## Document source
++++++++++++++++++++

Hic dedit æternam claris pictoribus umbram
Quod dare pictorum non potuere manus;
Vincit Appellœos hac Junius arte colores,
Junius ingenio nobilis, arte, domo.»
 

Un autre portrait de Junius avait été fait par Van Dyck; il est aujourd'hui à l'université d'Oxford. Nous ignorons si ce portrait est le même que celui qui a été gravé par Hollar, et dans lequel Junius est représenté à mi-corps, tenant de sa main droite un livre entr'ouvert, avec l'indication qu'il a été peint Ætatis XXXXIX.

Bien que le corps de Junius eût été déposé dans l'église de Windsor, l'université d'Oxford voulut lui élever au milieu d'elle un monument funèbre, pour attester sa reconnaissance du legs qu'il lui avait fait. L'épitaphe, rapportée par Grævius, en est attribuée à Isaac Vossius, qui a pu, en toute vérité, dire de son illustre parent:

 
…Per omnem ætatem.
Sine querela aut injuria cujusque
Musis tantum et sibi vacavit.
 

Nous n'avons point à nous occuper des nombreux ouvrages que Junius composa sur les anciennes langues de l'Europe, ou sur l'Écriture sainte; mais nous donnerons une analyse succincte de son traité de la Peinture des anciens, l'un des premiers ouvrages sur les arts publiés en Angleterre.

++++++++++++++++++++

## Lignes extraites d'un jeu de données
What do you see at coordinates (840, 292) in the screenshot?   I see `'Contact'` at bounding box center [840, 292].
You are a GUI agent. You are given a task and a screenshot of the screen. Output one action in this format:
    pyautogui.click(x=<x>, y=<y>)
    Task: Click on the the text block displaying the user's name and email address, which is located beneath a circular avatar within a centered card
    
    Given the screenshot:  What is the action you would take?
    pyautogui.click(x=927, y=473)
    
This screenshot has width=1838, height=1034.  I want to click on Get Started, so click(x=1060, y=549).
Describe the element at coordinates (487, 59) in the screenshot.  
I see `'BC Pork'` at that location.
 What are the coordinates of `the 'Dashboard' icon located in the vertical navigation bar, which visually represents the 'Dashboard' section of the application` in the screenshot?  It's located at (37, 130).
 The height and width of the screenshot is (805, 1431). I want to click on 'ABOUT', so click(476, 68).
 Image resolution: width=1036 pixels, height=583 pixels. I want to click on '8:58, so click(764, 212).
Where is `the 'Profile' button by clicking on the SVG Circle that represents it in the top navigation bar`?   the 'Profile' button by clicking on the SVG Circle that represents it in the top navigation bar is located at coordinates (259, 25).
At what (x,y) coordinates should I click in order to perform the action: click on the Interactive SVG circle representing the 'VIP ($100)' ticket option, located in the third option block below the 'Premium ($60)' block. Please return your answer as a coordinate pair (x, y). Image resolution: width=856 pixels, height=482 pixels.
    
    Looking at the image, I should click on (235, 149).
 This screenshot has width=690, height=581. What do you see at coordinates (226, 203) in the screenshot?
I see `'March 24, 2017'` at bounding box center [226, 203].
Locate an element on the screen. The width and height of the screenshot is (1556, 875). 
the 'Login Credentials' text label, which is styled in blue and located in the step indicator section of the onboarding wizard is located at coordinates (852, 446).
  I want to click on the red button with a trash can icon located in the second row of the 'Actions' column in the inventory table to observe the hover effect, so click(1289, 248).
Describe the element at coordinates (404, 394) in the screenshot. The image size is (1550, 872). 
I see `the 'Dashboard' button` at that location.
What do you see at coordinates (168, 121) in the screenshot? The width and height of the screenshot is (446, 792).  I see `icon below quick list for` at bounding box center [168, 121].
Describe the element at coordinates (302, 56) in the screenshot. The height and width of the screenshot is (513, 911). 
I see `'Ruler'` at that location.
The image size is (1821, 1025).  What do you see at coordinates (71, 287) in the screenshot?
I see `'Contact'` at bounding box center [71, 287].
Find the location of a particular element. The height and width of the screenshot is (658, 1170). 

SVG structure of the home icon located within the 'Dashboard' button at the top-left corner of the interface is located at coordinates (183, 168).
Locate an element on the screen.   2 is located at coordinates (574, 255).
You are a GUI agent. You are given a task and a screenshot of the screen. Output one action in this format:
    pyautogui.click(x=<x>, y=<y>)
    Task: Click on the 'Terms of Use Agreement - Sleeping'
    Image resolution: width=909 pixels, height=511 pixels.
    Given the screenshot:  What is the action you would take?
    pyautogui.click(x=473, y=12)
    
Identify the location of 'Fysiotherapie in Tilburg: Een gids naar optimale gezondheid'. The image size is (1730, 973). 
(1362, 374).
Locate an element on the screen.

++++++++++++++++++++

## Consignes
**1.** D'après le texte sur Junius, où se trouve aujourd'hui le portrait de Junius peint par Van Dyck ?
**2.** Poursuivez le texte sur Junius à la suite de sa dernière phrase.

## Réponses rédigées
**1.** Il se trouve aujourd'hui à l'université d'Oxford.

**2.**
Dans sa dédicace à Charles Ier, Junius explique l'origine de ce livre et les encouragements qui l'ont déterminé à le composer. «Grand prince, dit-il au roi, il y a dix-sept années que je me suis réfugié dans la Grande-Bretagne, comme dans un port de paix et à l'abri des orages, au milieu des troubles et des convulsions du monde entier. Admis sur les recommandations de Lancelot, alors évêque de Winton, et de Guillaume, évêque de Methuen261, aujourd'hui archevêque de Cantorbéry, dans la noble famille d'Arundel, je me suis appliqué dès lors, selon le désir de l'illustre comte d'Arundel et de Surrey, à réunir et examiner tous les passages des auteurs anciens les plus accrédités, non-seulement dans la vue d'écrire l'histoire des artistes, mais pour pénétrer à fond et découvrir la nature même des arts d'imitation…

…«La matière s'étendant à mesure que j'entrais plus avant dans mon sujet, j'entrepris une tâche plus large que celle qui m'avait été imposée, d'abord pour témoigner toute ma gratitude à l'illustre personnage qui m'avait si bien accueilli; ensuite pour ne pas me traîner, comme le vulgaire, sur les traces de tout le monde. Et, puisque j'en suis à ces détails, je ne puis me dispenser d'offrir ici l'hommage de ma profonde reconnaissance à la divine Providence, aussi bien qu'à Votre Majesté, dont le gouvernement s'applique à maintenir la paix publique, et permet ainsi à chacun de se livrer dans une heureuse sécurité à l'étude des belles-lettres…

…Comment pourrais-je passer sous silence cette constante sollicitude à encourager les arts et les sciences, à l'aide de laquelle Votre Majesté a dissipé, comme l'astre le plus lumineux, les épaisses ténèbres des siècles précédents, et conquis de toutes parts les ornements de la paix. De là le calme régnant dans toute la Grande-Bretagne, de là cette renaissance des beautés primitives de l'art… C'est pourquoi nous n'avons rien à envier, dans ce siècle, à l'antiquité, cette mère féconde des belles et bonnes choses. On rencontre rarement, je l'avoue, un Apelles ou un Phidias; mais c'est, peut-être, parce qu'on trouve plus rarement encore un Mécène; car les maîtres de la terre sont, en général, peu disposés à encourager ces rares génies. Les grands esprits, les intelligences supérieures seraient puissamment excités si, au milieu des soins incessants que réclament le maintien de la paix, la conduite de la guerre et les autres nécessités du gouvernement, les souverains ne se contentaient pas seulement d'aimer et d'encourager les lettres et les arts, mais s'ils se décidaient à les cultiver avec nous. L'exemple de Votre Majesté montre à tous, combien il est agréable et même utile de se délasser du souci des affaires les plus sérieuses par un repos intelligent, qui occupe à la fois les yeux et l'esprit.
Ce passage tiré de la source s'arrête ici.